> **Instructions for the task**
Each record should be written out exactly as it stands.

(Exercise inputs Opens)

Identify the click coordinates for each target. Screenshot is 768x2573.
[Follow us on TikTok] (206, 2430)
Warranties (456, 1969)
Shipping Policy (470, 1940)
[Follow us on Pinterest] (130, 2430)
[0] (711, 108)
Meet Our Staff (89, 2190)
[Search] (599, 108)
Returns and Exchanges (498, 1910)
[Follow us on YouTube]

(Exercise inputs Closes)

> **Answer to the exercise**
Identify the click coordinates for each target. Screenshot is 768x2573.
[Follow us on TikTok] (206, 2430)
Warranties (456, 1969)
Shipping Policy (470, 1940)
[Follow us on Pinterest] (130, 2430)
[0] (711, 108)
Meet Our Staff (89, 2190)
[Search] (599, 108)
Returns and Exchanges (498, 1910)
[Follow us on YouTube]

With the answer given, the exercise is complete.